# A difficult multiple integral question

1. Apr 30, 2009

### bigevil

1. The problem statement, all variables and given/known data

I don't have the answer for this one, so hopefully someone can help...

(a) By reversing the order of integration, evaluate $$\int_0^8 \int_{y^{1/3}}^2 \sqrt{x^4 + 1} dx dy$$

(b) By evaluating an appropriate double integral, find the volume of the wedge lying between the planes z = px and z = qx (p > q >0) and the cylinder $$x^2 + y^2 = 2ax$$ where a> 0.

Find also the area of the curved surface of the wedge.

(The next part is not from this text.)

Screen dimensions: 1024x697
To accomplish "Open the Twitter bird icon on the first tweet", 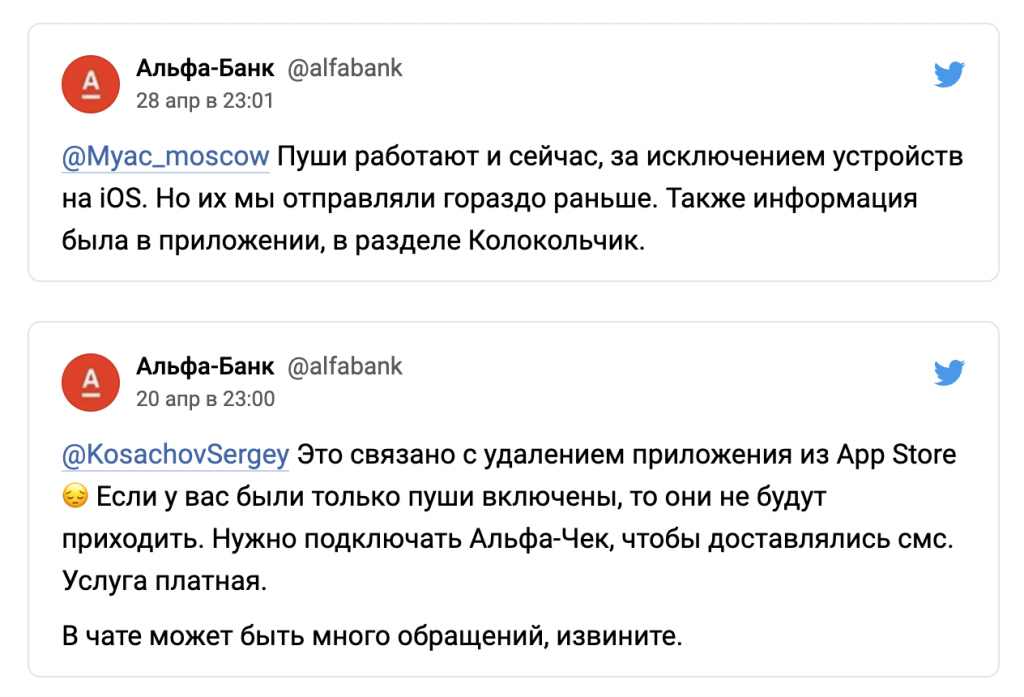I will point(948,75).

3. The attempt at a solution

This is a really strange, and in my opinion, incredibly difficult question. The first part is straightforward.

For the second part, I tried to visualise the wedge in the x-z, x-y and y-z dimensions. I settled for a view in the x-z dimension:

and then did a relative volume. The area enclosed between the lines is

$$\int_0^{2a} \int_{qx}^{px} dy dx = 2a^2 (p-q)$$

then the relative volume is given by $$\pi a^3 (p-q)$$

Can somebody help check this please? I don't think it's the right answer, seeing as it has absolutely nothing to do with the (a) integral, which I'm guessing is a hint of some sort.

How do I work out the second part? (Just some hints please.) I am thinking of parameterisation at the moment (since y is dependent on x, z is dependent on x), although not quite sure how to do that.